Safflower would be fine. It's properties are very similar to sunflower and it's also a little more conditioning. I've used safflower in batches before and I really liked it. 




			
				AngelMomma said:
			
		

> Nope, not joking in the least.  Something to do with FEMA$$$ from hurricane Katrina.....Padding city employees time cards......or some such nonsense.



That's dishonest. IMO, that's stealing money which could have been used to help the victims.


----------



## FOhoarder (Nov 6, 2012)

Beautiful swirlies Hazel!  I love black and blue soap.


----------



## Hazel (Nov 6, 2012)

Thanks for the compliment! It does look blue in the pictures but it's actually purple. Another reason to be pleased with it because normally I don't get vibrant purple in batches. I used more than I usually add of the ultramarine violet to make sure it was a dark purple.


----------



## aroma (Nov 7, 2012)

Hazel do you mind me asking how high you go on safflower?  I was thinking no more than 10%.


----------



## Hazel (Nov 7, 2012)

I'd suggest not using more than 10% but it also depends on how recently you opened the container. If you just opened it, you could go slightly higher if you want more conditioning. I think in a well balanced recipe you wouldn't have to worry too much about rancidity. You can also check in the grocery for high oleic safflower since it's more stable than regular safflower.


----------



## aroma (Nov 8, 2012)

Thanks Hazel!


----------



## Hazel (Nov 8, 2012)

You're welcome!   

I was browsing a little while ago and saw that David Fisher stated safflower can be used up to 15%. It might be worth trying and seeing if you like a slightly higher percentage. I also wanted to remind you about Zen Soaps' single oil page which is a nice resource. http://www.zensoaps.com/singleoil.htm


----------



## DragonQueenHHP (Nov 9, 2012)

I would worry about that high of a % on sunflower oil it tends to go rancid


----------



## Hazel (Nov 9, 2012)

I now buy high oleic sunflower oil. It's more stable than regular sunflower oil. However, I have older soaps (well over a year) in which I have used regular sunflower and I haven't had any problems with rancidity. I normally use SFO at 10%. The only soap I've used it at higher percentage was in salt bar batches. Perhaps the salt helps to prevent rancidity?

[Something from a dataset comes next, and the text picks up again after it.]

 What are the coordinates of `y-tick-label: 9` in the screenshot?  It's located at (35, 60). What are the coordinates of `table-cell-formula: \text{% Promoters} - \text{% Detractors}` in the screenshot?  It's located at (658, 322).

There is also a high oleic safflower oil available but I haven't tried it yet.


----------



## Sunny (Nov 18, 2012)

I love the swirls and I don't think I've seen anything quite like this before!


----------



## Hazel (Nov 18, 2012)

Thank you! I credit using the potato masher for the swirls. It's definitely going to be my go-to tool for swirls from now on. 



I'm did notice the Kismet FO has faded (the soap is slightly over 7 weeks old). So, I won't use this FO again which is too bad since I really liked the scent.


----------



## Sunny (Nov 18, 2012)

Is that one of the NG lush dupes? I didn't get that but got a few others that I was planning to try out soon. Wonder if it would last better in b&b...


----------



## Hazel (Nov 18, 2012)

Yes, it is NG's dupe of Lush's Karma. I don't know how if it would hold up in B&B. It's interesting reading the reviews on NG's site because not a single one mentioned that the scent fades in CP.


----------